Electrical resistivity image of the upper crust within the Taupo Volcanic Zone, New Zealand

Abstract

The Taupo Volcanic Zone (TVZ) forms a region of back‐arc extension within the continental crust of New Zealand and is notable for its caldera volcanism, high rate of magmatic production, and high heat flow. On the eastern side of the TVZ, volcanism terminates abruptly along a linear margin. We present the interpretation of three multiple‐source bipole‐dipole resistivity surveys across this margin. The major features of the measured data can be reproduced by using two‐dimensional models of the resistivity in the upper 10 km of the crust. Along the margin the high‐resistivity graywacke basement (300 Ωm increasing to 1300 Ωm) is downfaulted to the west across a zone about 6 km wide, with a total vertical offset of approximately 2 km. The easternmost fault is overlain by an unbroken 0.24 Ma ignimbrite sheet, suggesting the fault has been inactive for this period. Further to the west, at depths greater than 2 km, a conductive zone about 15 km wide and of total conductance 180–280 S has been identified. This conductive zone can be modeled by using a range of resistivities (40–3 Ωm) and thicknesses (8–2 km).
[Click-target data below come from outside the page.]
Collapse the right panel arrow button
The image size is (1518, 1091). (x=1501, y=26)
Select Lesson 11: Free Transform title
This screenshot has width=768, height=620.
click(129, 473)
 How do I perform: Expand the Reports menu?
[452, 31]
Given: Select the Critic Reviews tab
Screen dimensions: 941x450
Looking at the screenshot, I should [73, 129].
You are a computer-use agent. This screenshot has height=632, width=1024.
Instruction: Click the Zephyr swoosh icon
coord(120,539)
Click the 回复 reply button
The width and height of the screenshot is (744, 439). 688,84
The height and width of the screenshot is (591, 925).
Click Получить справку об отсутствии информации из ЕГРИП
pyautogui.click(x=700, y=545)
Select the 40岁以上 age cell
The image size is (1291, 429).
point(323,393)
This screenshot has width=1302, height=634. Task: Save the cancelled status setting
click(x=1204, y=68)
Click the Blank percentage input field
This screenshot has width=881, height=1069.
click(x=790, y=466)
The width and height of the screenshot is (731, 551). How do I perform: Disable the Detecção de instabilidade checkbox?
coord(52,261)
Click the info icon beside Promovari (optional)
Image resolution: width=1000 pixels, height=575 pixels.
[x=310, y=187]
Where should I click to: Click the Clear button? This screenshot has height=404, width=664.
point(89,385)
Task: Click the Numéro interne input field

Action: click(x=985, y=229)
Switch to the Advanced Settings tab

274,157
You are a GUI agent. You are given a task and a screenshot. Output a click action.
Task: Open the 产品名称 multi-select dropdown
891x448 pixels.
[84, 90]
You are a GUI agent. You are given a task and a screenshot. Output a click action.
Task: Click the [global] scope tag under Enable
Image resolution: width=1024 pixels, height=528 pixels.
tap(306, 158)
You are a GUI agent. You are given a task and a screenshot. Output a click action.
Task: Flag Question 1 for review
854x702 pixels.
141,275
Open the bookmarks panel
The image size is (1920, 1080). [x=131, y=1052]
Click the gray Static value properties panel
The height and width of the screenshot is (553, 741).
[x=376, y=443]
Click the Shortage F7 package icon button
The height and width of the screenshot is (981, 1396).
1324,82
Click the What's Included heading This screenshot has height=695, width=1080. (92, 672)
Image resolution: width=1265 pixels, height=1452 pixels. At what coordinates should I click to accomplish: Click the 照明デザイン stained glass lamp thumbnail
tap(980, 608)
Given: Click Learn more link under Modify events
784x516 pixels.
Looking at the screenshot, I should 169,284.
Models incorporating resistivities less than 15 Ωm require the low‐resistivity zone to be wedge shaped, so that conductance increases to the west. The low resistivity is believed to be caused by the presence of clay alteration within volcanoclastic rocks. The large volume of volcanic rocks at depth can be linked to a series of caldera‐forming eruptions that have taken place along the eastern side of the TVZ.